Repeat the listing below line for line, exactly as shown.

■ Material shown
····················

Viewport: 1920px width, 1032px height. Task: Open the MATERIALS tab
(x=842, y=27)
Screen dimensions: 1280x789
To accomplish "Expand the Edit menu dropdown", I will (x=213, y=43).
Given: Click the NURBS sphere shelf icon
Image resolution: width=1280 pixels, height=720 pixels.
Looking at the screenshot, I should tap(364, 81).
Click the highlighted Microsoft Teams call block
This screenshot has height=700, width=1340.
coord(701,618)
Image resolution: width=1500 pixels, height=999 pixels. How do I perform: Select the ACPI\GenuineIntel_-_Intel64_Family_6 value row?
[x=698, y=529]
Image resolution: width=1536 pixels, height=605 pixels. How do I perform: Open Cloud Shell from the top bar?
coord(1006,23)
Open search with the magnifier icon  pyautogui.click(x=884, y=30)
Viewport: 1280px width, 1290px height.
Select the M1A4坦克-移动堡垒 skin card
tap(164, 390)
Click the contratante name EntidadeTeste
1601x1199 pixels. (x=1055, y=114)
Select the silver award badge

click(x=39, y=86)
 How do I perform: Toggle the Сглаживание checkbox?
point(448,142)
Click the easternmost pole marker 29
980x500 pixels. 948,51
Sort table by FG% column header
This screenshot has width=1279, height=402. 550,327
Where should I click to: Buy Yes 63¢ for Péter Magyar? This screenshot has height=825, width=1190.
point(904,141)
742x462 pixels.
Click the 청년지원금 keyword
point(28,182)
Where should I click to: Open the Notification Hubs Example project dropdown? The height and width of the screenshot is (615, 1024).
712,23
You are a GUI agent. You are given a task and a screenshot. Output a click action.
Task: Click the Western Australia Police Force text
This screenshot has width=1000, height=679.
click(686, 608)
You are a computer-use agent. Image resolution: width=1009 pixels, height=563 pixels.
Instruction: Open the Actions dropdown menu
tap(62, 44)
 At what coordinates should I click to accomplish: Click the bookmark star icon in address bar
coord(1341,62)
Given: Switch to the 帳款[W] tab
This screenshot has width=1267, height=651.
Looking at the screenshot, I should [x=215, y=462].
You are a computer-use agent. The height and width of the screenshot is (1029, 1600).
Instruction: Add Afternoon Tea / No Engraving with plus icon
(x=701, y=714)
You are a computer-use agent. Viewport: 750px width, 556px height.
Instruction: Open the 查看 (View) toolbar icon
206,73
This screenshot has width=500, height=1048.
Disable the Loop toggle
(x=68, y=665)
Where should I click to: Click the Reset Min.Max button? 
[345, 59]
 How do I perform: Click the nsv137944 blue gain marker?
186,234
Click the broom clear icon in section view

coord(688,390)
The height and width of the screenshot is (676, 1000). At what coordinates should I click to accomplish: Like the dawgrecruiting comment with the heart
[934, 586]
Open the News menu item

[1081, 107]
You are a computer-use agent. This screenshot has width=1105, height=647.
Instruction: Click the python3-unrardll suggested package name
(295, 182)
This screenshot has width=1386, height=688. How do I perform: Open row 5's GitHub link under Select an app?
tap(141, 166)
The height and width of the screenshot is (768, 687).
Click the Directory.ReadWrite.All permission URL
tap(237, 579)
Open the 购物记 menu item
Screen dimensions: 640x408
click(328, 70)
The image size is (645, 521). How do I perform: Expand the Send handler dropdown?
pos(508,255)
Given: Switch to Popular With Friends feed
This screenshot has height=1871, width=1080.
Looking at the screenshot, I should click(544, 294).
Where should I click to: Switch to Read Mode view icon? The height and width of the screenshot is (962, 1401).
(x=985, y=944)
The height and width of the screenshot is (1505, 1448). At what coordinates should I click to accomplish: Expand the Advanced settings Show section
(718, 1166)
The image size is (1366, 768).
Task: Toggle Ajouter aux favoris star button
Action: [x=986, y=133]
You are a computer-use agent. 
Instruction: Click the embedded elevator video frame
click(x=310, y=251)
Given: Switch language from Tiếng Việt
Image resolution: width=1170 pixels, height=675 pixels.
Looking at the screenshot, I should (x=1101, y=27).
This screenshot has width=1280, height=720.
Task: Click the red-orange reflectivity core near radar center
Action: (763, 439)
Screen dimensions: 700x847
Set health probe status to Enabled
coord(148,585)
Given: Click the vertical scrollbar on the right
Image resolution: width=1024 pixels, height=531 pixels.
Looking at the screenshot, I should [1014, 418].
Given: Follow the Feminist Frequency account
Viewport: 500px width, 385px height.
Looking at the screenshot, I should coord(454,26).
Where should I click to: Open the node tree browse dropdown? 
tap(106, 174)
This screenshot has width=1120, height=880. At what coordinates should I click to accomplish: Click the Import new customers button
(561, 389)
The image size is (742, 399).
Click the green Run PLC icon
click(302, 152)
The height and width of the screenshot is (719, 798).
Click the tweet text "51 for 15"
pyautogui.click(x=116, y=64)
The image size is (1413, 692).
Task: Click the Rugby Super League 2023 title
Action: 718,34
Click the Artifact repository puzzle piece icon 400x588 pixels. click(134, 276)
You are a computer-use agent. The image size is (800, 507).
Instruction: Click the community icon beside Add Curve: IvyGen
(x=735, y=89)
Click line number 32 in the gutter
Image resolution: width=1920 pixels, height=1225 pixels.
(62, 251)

····················

■ Answer for the task
Viewport: 1920px width, 1032px height. Task: Open the MATERIALS tab
(x=842, y=27)
Screen dimensions: 1280x789
To accomplish "Expand the Edit menu dropdown", I will (x=213, y=43).
Given: Click the NURBS sphere shelf icon
Image resolution: width=1280 pixels, height=720 pixels.
Looking at the screenshot, I should tap(364, 81).
Click the highlighted Microsoft Teams call block
This screenshot has height=700, width=1340.
coord(701,618)
Image resolution: width=1500 pixels, height=999 pixels. How do I perform: Select the ACPI\GenuineIntel_-_Intel64_Family_6 value row?
[x=698, y=529]
Image resolution: width=1536 pixels, height=605 pixels. How do I perform: Open Cloud Shell from the top bar?
coord(1006,23)
Open search with the magnifier icon  pyautogui.click(x=884, y=30)
Viewport: 1280px width, 1290px height.
Select the M1A4坦克-移动堡垒 skin card
tap(164, 390)
Click the contratante name EntidadeTeste
1601x1199 pixels. (x=1055, y=114)
Select the silver award badge

click(x=39, y=86)
 How do I perform: Toggle the Сглаживание checkbox?
point(448,142)
Click the easternmost pole marker 29
980x500 pixels. 948,51
Sort table by FG% column header
This screenshot has width=1279, height=402. 550,327
Where should I click to: Buy Yes 63¢ for Péter Magyar? This screenshot has height=825, width=1190.
point(904,141)
742x462 pixels.
Click the 청년지원금 keyword
point(28,182)
Where should I click to: Open the Notification Hubs Example project dropdown? The height and width of the screenshot is (615, 1024).
712,23
You are a GUI agent. You are given a task and a screenshot. Output a click action.
Task: Click the Western Australia Police Force text
This screenshot has width=1000, height=679.
click(686, 608)
You are a computer-use agent. Image resolution: width=1009 pixels, height=563 pixels.
Instruction: Open the Actions dropdown menu
tap(62, 44)
 At what coordinates should I click to accomplish: Click the bookmark star icon in address bar
coord(1341,62)
Given: Switch to the 帳款[W] tab
This screenshot has width=1267, height=651.
Looking at the screenshot, I should [x=215, y=462].
You are a computer-use agent. The height and width of the screenshot is (1029, 1600).
Instruction: Add Afternoon Tea / No Engraving with plus icon
(x=701, y=714)
You are a computer-use agent. Viewport: 750px width, 556px height.
Instruction: Open the 查看 (View) toolbar icon
206,73
This screenshot has width=500, height=1048.
Disable the Loop toggle
(x=68, y=665)
Where should I click to: Click the Reset Min.Max button? 
[345, 59]
 How do I perform: Click the nsv137944 blue gain marker?
186,234
Click the broom clear icon in section view

coord(688,390)
The height and width of the screenshot is (676, 1000). At what coordinates should I click to accomplish: Like the dawgrecruiting comment with the heart
[934, 586]
Open the News menu item

[1081, 107]
You are a computer-use agent. This screenshot has width=1105, height=647.
Instruction: Click the python3-unrardll suggested package name
(295, 182)
This screenshot has width=1386, height=688. How do I perform: Open row 5's GitHub link under Select an app?
tap(141, 166)
The height and width of the screenshot is (768, 687).
Click the Directory.ReadWrite.All permission URL
tap(237, 579)
Open the 购物记 menu item
Screen dimensions: 640x408
click(328, 70)
The image size is (645, 521). How do I perform: Expand the Send handler dropdown?
pos(508,255)
Given: Switch to Popular With Friends feed
This screenshot has height=1871, width=1080.
Looking at the screenshot, I should click(544, 294).
Where should I click to: Switch to Read Mode view icon? The height and width of the screenshot is (962, 1401).
(x=985, y=944)
The height and width of the screenshot is (1505, 1448). At what coordinates should I click to accomplish: Expand the Advanced settings Show section
(718, 1166)
The image size is (1366, 768).
Task: Toggle Ajouter aux favoris star button
Action: [x=986, y=133]
You are a computer-use agent. 
Instruction: Click the embedded elevator video frame
click(x=310, y=251)
Given: Switch language from Tiếng Việt
Image resolution: width=1170 pixels, height=675 pixels.
Looking at the screenshot, I should (x=1101, y=27).
This screenshot has width=1280, height=720.
Task: Click the red-orange reflectivity core near radar center
Action: (763, 439)
Screen dimensions: 700x847
Set health probe status to Enabled
coord(148,585)
Given: Click the vertical scrollbar on the right
Image resolution: width=1024 pixels, height=531 pixels.
Looking at the screenshot, I should [1014, 418].
Given: Follow the Feminist Frequency account
Viewport: 500px width, 385px height.
Looking at the screenshot, I should coord(454,26).
Where should I click to: Open the node tree browse dropdown? 
tap(106, 174)
This screenshot has width=1120, height=880. At what coordinates should I click to accomplish: Click the Import new customers button
(561, 389)
The image size is (742, 399).
Click the green Run PLC icon
click(302, 152)
The height and width of the screenshot is (719, 798).
Click the tweet text "51 for 15"
pyautogui.click(x=116, y=64)
The image size is (1413, 692).
Task: Click the Rugby Super League 2023 title
Action: 718,34
Click the Artifact repository puzzle piece icon 400x588 pixels. click(134, 276)
You are a computer-use agent. The image size is (800, 507).
Instruction: Click the community icon beside Add Curve: IvyGen
(x=735, y=89)
Click line number 32 in the gutter
Image resolution: width=1920 pixels, height=1225 pixels.
(62, 251)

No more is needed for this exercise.